In my case, a vision was involved, repeated with the variation of appearing before God with 2 wives & kids, or just one. In the first case, He said, "Well done, thou good and faithful servant...". In the second, He asked, "Where are those I tried to place in your care?" (Not a happy moment! :( )

So, what would you call that?

First wife left with kids. Second wife came and left with kids. Dunno how good a servant I've been, nor what or who the future holds. Prayer continues, and I look forward to the reality of that interview when I can ask questions as well.

I have noticed over the years that calling it "a calling" is often a man's way of trying to morally railroad his wife into accepting what looks to everyone else like a mid-life crisis and raging hormones.

That's not to say that those are invalid reasons for adding a wife to your home at 40 any more than they are at 20. But I do abhor moral railroading! :evil: (In case there is confusion as to the difference between this scenario and my own, I'll be glad to differentiate.)
 
I appreciate the great input on this topic. The reason I ask this is because of an issue that CW brought up in his post, that of someone having a 'calling' and using that to strong arm an unwilling spouse into something they weren't called to. It all goes back to motive.

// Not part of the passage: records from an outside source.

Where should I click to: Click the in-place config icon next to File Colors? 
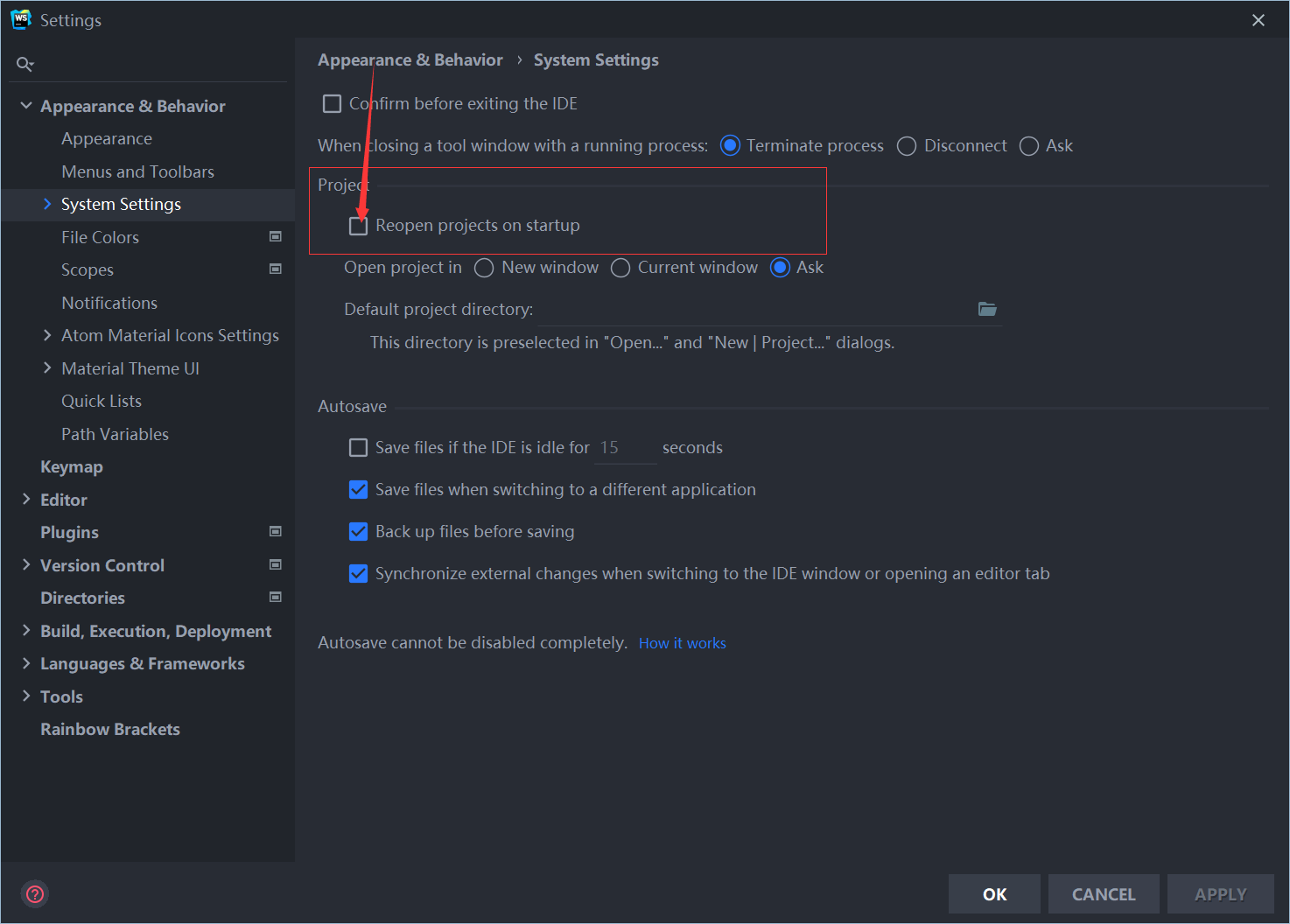(x=275, y=236)
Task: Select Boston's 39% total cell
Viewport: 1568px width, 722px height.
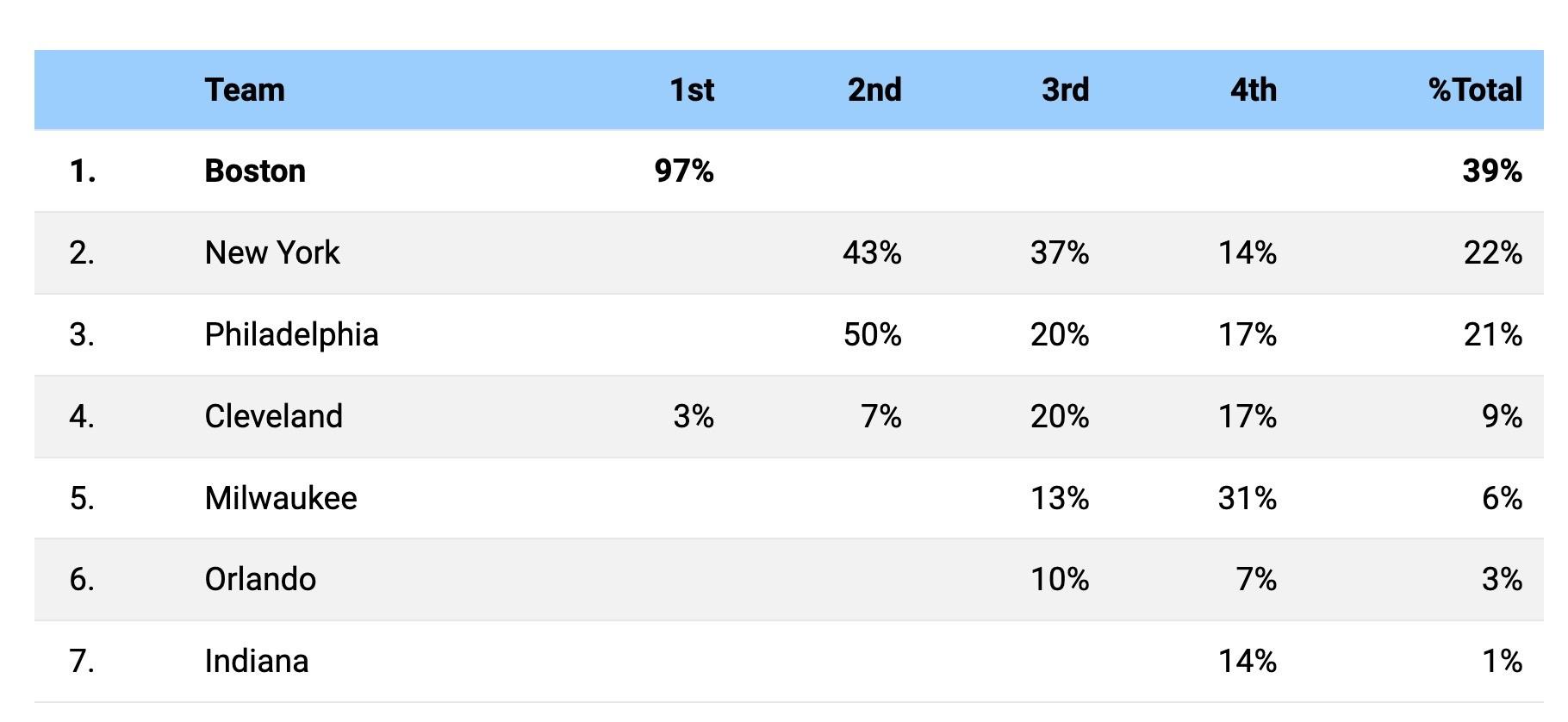Action: click(1491, 171)
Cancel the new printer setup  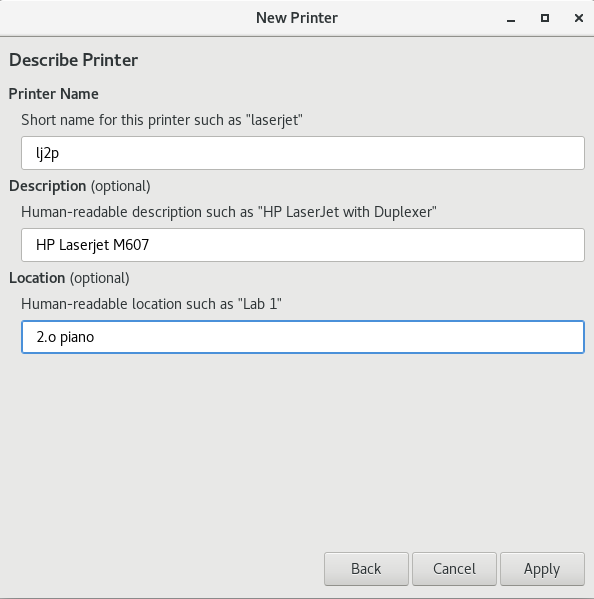(454, 568)
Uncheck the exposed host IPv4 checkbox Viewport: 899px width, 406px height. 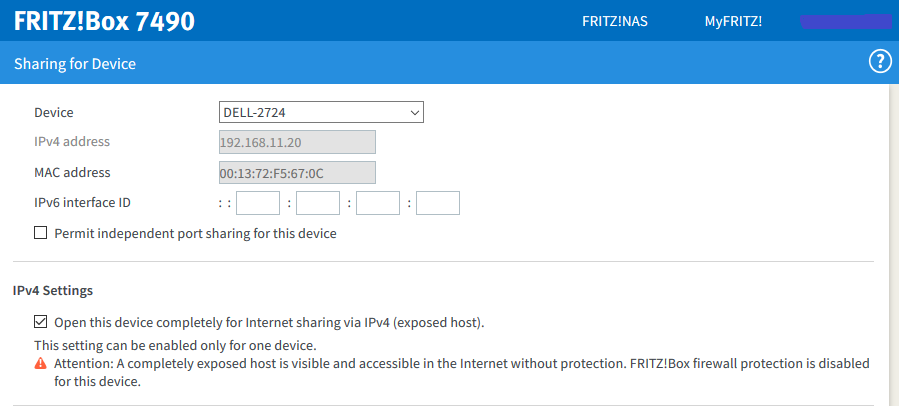(41, 322)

I also appreciate the thoughts about 'revelation', coming to a knowledge of PM without any impetus from outside factors, but being led into it independently by the Holy Spirit.

I think what happens in a majority of cases is that a certain knowledge of plural marriage comes to an individual, whether through a friend, through reading some literature on the subject, or personal discovery in Scripture. At some point, a decision, a choice needs to be made whether or not to accept the truth of this discovery. That choice is an act of faith, and God responds to faith. I think that revelation as to the personal application of the truth is worked out in the life of the believer. As they continue to walk in that 'revelation', which is often in bits and pieces over a long period of time, a realization of the 'calling' to a particular marriage paradigm (plural, monogamous, single) is settled.

The Scriptures declare that 'faith comes by hearing, and hearing by the Word of God'-Romans 10:17. We also read in Hebrews 4:2 that 'the Word taught (or revealed), did not profit them, not being mixed with faith in them that heard it.' So, I think that an important factor in this whole process of understanding plural marriage and its personal application in our lives has a significant component of faith. We often do not emphasize this in many of our discussions on the matter, but there comes a times that we must say, "Yes, the word of God is true, and I believe it, and I will obey it.'

What role do you think that faith plays in this process?
 
I think we need to be very careful to keep separate the two issues of accepting PM as valid, and living PM. Both can involve faith, and either can be done without the other.

To accept PM is a valid form of marriage for a Christian, you need to have faith in God's word and its relevance to today, in any society. You can clearly realise PM is acceptable but not actually practice it or be interested in ever doing so. You can also decide PM is acceptable for purely secular libertarian reasons with no faith involved at all.

When living PM, faith in God's provision for your lives and that He will help you through difficult times will be immensely valuable. However you can live PM without faith in God (non-Christian are also polygamous). You can also live PM without accepting it is valid (for instance a first wife who cannot accept her husband's choice to take a second wife is ok yet stays with him either through choice or cultural circumstances).

So faith is an important aspect of both issues, and will greatly help you in each. It is not essential for either of them. But it is very important for a Christian when considering PM.
 
I live it by choice. It was how I was raised and how I have always been. So no I didn't have some divine revelation but I just always figured I'd live this way! Somehow it all worked out and I did.